**EXERCISE INSTRUCTIONS:** Where the records below show a line containing "Task: Click the Recharge Payments icon", start copying; end with the line containing "This screenshot has height=372, width=598.", and copy it too.

**GIVEN DATA:**
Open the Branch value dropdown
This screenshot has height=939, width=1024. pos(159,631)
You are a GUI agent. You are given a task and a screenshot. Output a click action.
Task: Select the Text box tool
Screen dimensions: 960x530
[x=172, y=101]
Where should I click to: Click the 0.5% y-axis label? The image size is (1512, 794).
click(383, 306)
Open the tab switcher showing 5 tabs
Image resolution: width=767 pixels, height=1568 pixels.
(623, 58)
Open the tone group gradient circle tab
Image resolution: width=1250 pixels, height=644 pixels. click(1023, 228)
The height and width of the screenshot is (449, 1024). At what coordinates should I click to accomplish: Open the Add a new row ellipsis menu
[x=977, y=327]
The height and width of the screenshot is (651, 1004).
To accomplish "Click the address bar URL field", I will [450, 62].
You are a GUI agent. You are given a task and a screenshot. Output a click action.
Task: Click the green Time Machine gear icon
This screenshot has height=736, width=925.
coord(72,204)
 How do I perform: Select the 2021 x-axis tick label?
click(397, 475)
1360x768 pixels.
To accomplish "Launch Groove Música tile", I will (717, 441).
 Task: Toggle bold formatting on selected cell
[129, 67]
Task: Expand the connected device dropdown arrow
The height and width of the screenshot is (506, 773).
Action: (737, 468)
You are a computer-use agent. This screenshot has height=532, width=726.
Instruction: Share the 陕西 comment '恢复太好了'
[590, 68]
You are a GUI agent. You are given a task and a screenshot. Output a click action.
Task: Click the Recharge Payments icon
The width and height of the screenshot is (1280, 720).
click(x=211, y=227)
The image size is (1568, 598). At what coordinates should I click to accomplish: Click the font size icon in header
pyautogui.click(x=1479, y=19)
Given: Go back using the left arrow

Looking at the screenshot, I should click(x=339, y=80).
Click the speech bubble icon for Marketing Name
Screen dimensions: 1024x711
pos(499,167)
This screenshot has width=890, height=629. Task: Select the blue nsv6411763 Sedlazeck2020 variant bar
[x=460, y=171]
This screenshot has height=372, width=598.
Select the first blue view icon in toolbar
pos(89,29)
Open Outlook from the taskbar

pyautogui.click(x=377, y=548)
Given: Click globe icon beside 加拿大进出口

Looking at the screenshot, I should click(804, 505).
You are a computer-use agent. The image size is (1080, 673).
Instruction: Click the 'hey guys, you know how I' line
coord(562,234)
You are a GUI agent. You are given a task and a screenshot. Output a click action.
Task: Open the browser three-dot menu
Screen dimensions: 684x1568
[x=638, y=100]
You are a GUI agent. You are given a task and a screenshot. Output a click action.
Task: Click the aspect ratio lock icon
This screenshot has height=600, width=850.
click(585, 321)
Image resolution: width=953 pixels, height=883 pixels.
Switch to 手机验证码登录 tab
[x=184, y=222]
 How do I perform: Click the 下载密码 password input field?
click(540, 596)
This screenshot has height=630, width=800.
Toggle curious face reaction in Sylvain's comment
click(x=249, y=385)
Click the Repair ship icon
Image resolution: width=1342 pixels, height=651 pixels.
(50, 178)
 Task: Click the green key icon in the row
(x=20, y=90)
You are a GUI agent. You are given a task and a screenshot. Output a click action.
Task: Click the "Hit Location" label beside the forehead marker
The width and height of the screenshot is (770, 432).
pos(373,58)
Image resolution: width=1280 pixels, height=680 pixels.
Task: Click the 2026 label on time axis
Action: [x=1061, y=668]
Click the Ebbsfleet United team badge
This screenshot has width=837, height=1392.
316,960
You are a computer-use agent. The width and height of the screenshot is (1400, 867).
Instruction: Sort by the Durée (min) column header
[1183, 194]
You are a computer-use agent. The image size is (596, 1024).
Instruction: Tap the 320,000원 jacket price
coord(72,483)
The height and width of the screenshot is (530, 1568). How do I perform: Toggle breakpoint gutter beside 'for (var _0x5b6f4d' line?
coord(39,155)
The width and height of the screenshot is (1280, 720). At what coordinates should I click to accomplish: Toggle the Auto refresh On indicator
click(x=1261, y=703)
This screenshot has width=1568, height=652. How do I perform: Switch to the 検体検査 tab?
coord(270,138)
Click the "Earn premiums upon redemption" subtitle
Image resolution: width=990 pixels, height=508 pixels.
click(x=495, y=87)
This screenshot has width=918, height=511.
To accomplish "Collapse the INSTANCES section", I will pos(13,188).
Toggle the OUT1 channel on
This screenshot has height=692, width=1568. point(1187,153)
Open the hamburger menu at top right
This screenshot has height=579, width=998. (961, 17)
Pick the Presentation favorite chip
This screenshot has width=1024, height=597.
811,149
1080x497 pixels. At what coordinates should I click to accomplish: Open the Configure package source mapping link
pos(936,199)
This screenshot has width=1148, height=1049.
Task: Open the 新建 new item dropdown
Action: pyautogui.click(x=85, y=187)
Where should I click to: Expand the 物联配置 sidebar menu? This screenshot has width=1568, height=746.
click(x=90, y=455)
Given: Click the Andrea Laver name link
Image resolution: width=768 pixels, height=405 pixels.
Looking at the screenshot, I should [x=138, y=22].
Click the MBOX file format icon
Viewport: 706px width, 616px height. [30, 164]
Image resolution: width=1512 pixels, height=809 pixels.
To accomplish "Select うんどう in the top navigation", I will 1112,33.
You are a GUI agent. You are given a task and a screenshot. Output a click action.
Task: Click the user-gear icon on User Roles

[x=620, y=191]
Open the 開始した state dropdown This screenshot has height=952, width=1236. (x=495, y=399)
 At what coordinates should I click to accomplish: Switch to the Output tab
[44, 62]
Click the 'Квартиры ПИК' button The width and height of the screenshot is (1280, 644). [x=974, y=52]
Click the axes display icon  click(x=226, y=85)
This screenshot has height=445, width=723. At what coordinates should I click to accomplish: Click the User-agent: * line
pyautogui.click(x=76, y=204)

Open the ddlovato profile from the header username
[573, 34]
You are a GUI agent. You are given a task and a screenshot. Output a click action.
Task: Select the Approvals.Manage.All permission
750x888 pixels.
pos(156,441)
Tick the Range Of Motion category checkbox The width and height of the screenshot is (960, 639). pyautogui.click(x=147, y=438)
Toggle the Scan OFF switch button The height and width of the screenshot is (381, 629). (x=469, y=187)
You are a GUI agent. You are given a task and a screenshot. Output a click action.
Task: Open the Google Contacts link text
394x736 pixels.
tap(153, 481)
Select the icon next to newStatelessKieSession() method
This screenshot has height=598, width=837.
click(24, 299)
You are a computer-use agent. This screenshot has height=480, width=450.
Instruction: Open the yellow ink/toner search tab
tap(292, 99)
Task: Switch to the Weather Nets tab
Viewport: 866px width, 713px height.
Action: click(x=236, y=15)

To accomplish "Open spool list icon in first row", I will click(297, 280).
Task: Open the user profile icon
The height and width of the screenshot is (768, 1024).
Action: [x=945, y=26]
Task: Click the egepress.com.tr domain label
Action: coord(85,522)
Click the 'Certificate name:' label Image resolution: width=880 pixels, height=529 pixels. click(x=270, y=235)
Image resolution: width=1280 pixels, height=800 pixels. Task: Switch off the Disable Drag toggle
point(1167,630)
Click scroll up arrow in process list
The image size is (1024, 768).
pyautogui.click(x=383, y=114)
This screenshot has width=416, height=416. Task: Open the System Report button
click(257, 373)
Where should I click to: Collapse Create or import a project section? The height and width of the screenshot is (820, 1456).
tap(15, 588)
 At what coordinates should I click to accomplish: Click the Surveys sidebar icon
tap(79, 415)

**ANSWER SPACE:**
Task: Click the Recharge Payments icon
The width and height of the screenshot is (1280, 720).
click(x=211, y=227)
The image size is (1568, 598). At what coordinates should I click to accomplish: Click the font size icon in header
pyautogui.click(x=1479, y=19)
Given: Go back using the left arrow

Looking at the screenshot, I should click(x=339, y=80).
Click the speech bubble icon for Marketing Name
Screen dimensions: 1024x711
pos(499,167)
This screenshot has width=890, height=629. Task: Select the blue nsv6411763 Sedlazeck2020 variant bar
[x=460, y=171]
This screenshot has height=372, width=598.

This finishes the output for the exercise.